Which lines in the records below contain the word "icon"? Copy each of those lines.

Pointing records for screenshots and web pages:
+---+
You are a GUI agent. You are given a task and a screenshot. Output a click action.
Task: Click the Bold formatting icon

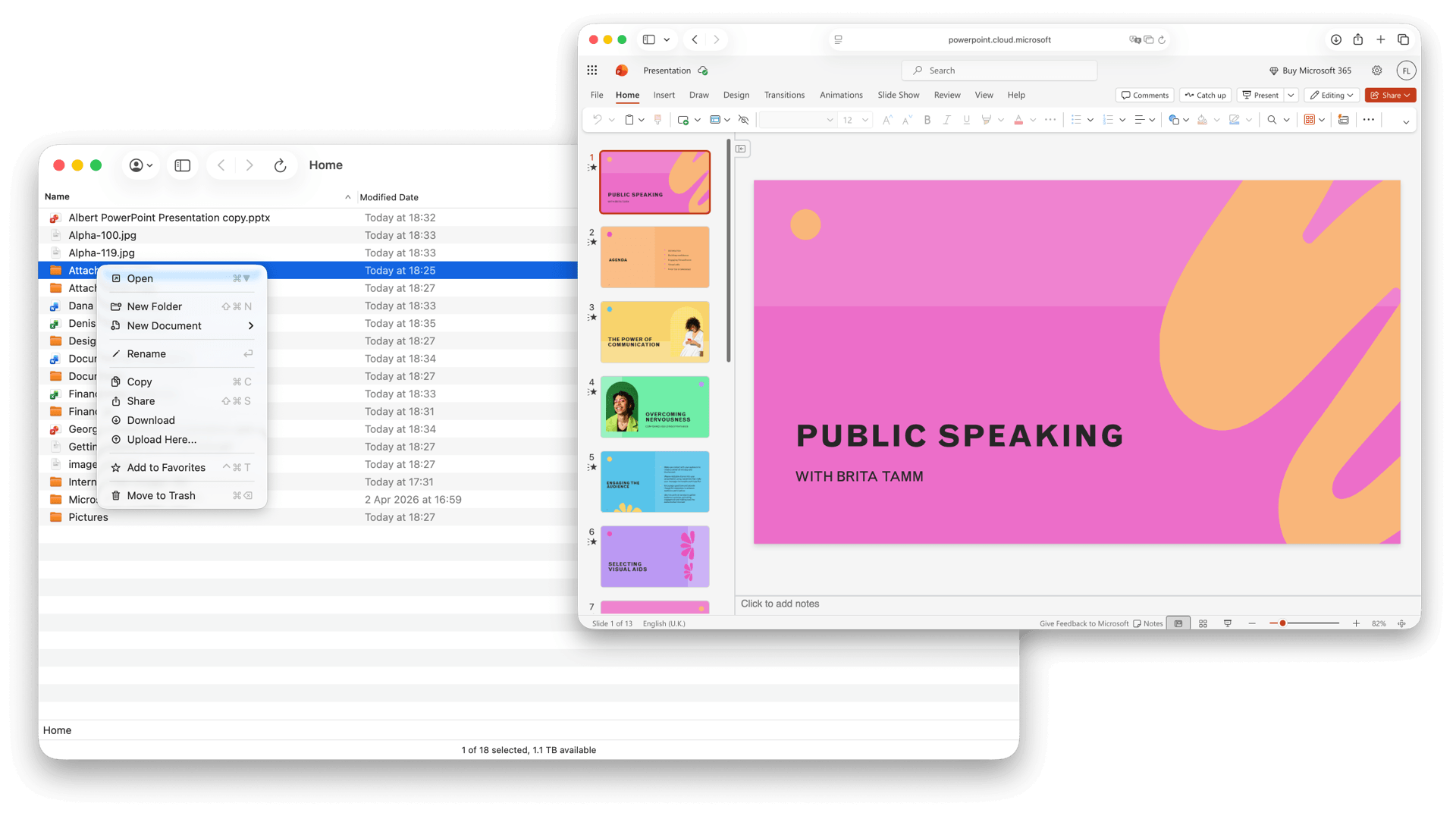[x=927, y=120]
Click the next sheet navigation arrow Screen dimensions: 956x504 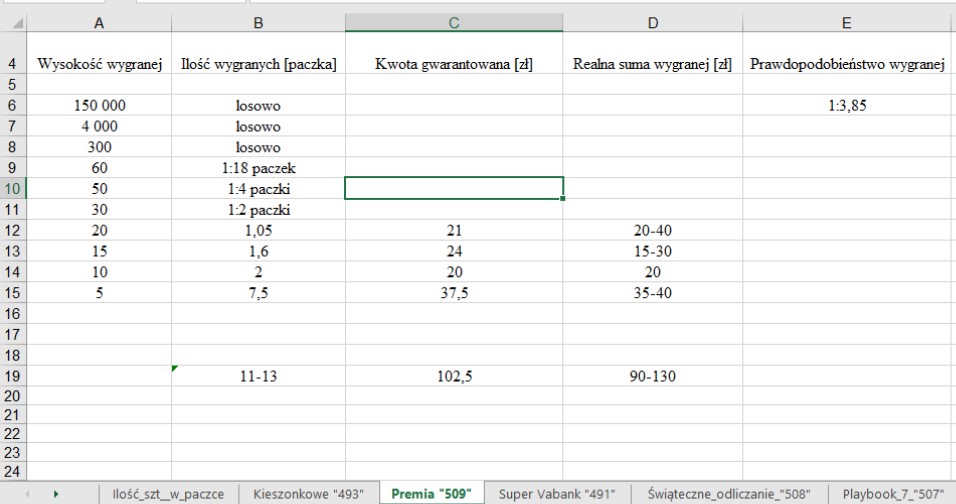coord(55,494)
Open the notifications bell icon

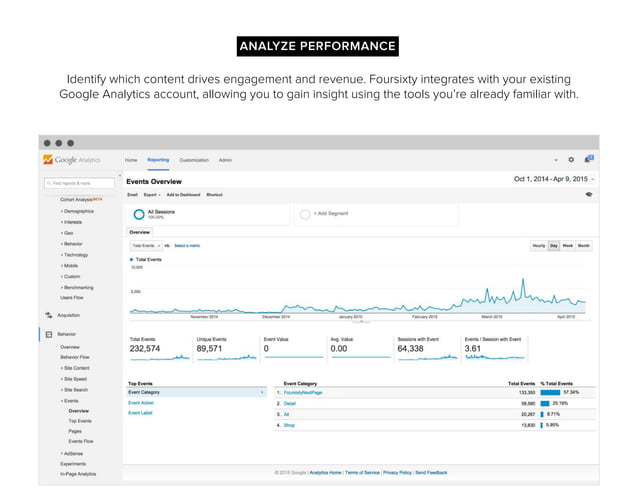[590, 159]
+---+
* [The solution]:
Task: Click the Bold formatting icon
Open the notifications bell icon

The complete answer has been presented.